El gran guerrero alzó su espada. Había conseguido llegar a la cima de la colina del poder, y ahora se encontraba ante el gran mago. A sus pies se extendía un manto de enemigos caídos por su fuerza y bravura.
Pensó en su familia, asesinada por los barbáricos cuando él apenas era un niño inocente. En el sabio barquero que le salvó la vida y le enseñó todo lo que sabía.
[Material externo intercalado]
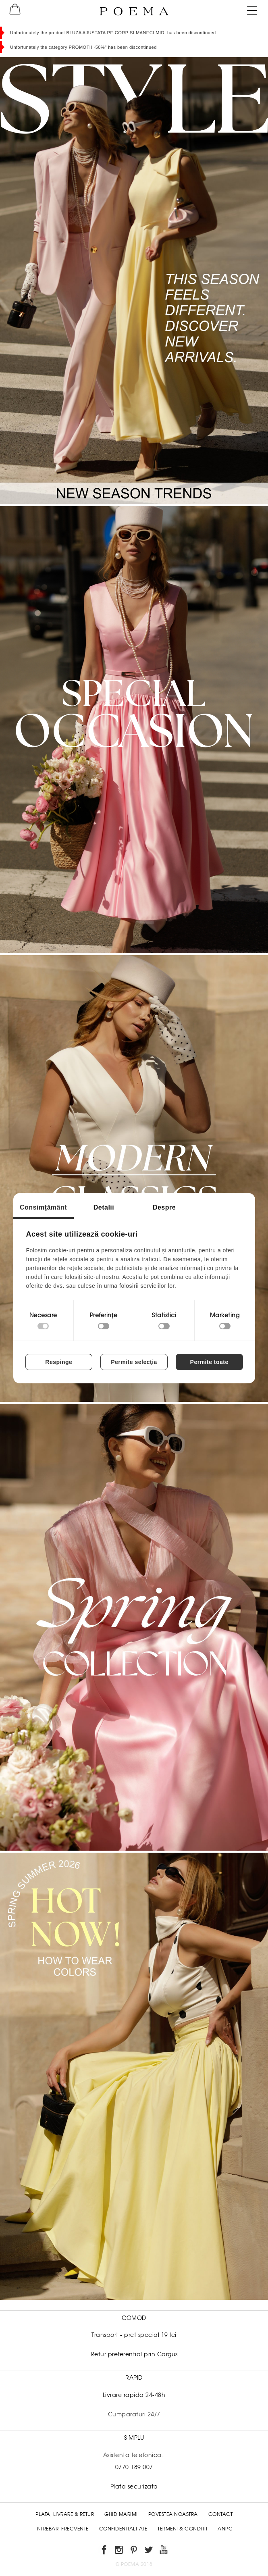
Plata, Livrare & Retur (64, 2514)
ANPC (225, 2529)
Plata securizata (134, 2486)
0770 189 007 (134, 2467)
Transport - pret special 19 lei (134, 2335)
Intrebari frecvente (62, 2529)
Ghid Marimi (121, 2514)
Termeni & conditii (182, 2529)
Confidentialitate (123, 2529)
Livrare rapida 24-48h (134, 2395)
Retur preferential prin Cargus (134, 2354)
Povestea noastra (173, 2514)
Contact (220, 2514)
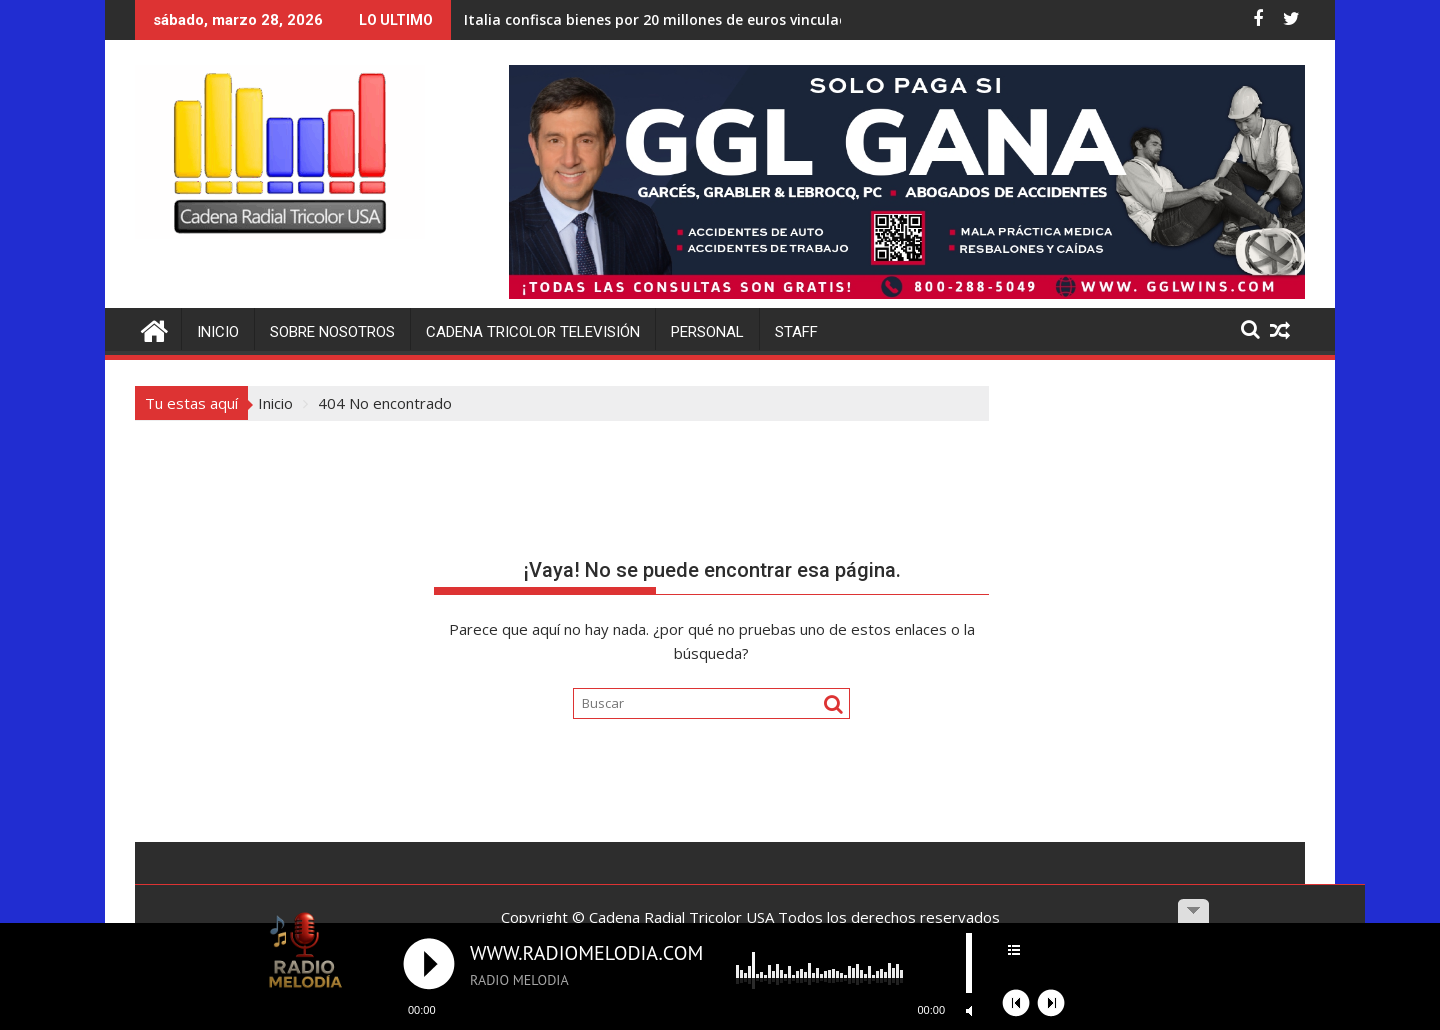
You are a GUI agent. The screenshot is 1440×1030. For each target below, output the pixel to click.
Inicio (218, 332)
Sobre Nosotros (332, 332)
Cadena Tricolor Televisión (533, 332)
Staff (796, 332)
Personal (707, 332)
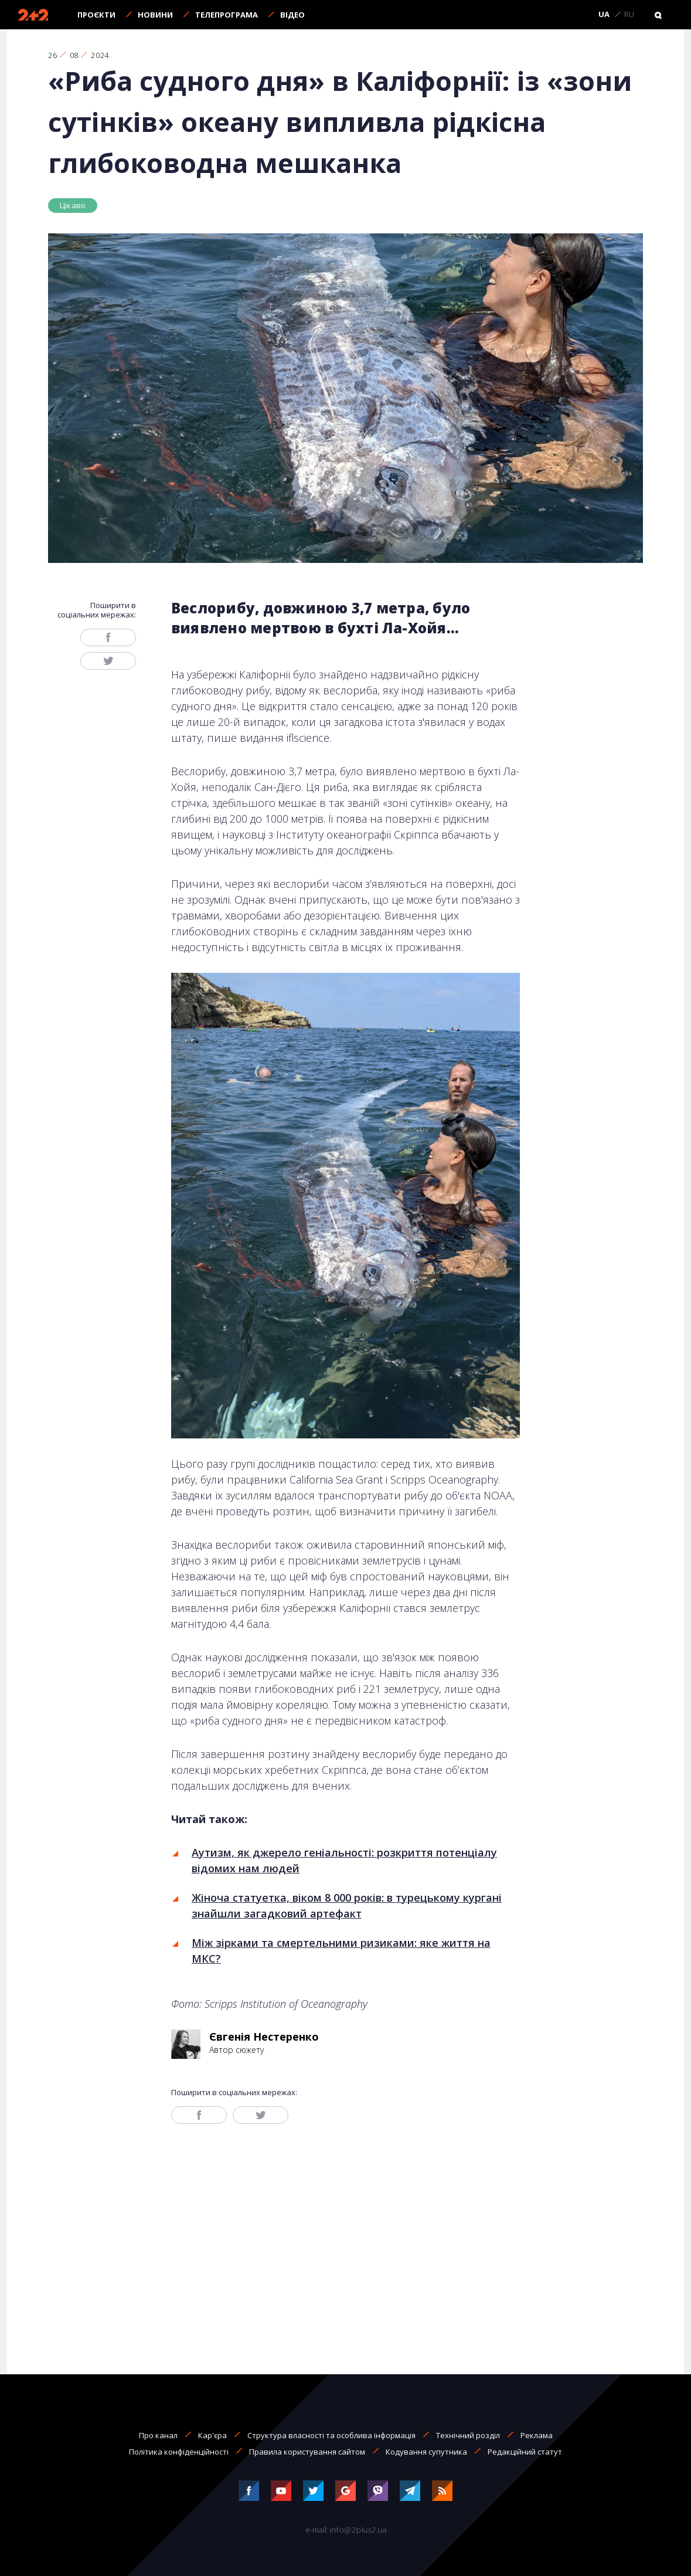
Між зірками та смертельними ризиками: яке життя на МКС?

En su pueblo, diluido bajo el yugo de los conquistadores.
Ahora había llegado su momento. El mago le daría los poderes necesarios, y con su determinación y capacidad de liderazgo conseguiría restablecer el equilibrio en las tierras de Melmork.
El gran mago se acercó hasta ponerse a su altura. Le puso la mano sobre los hombros. Podía sentir su energía. Se dispuso entonces a pronunciar las palabras protocolarias:
- ¡Niño! ¡Baja, que tienes que tirar la basura!
Angelito se quitó los cascos.
- ¡Deja ya los jueguecitos y baja!
- ¡Que ya voy, mamá! ¡Calla ya!
El gran guerrero quedó inerte. Las palabras del gran mago se perdieron en las veleidades del tiempo y el espacio. Las tierras de Melmork tendrían que esperar para volver a su equilibrio original.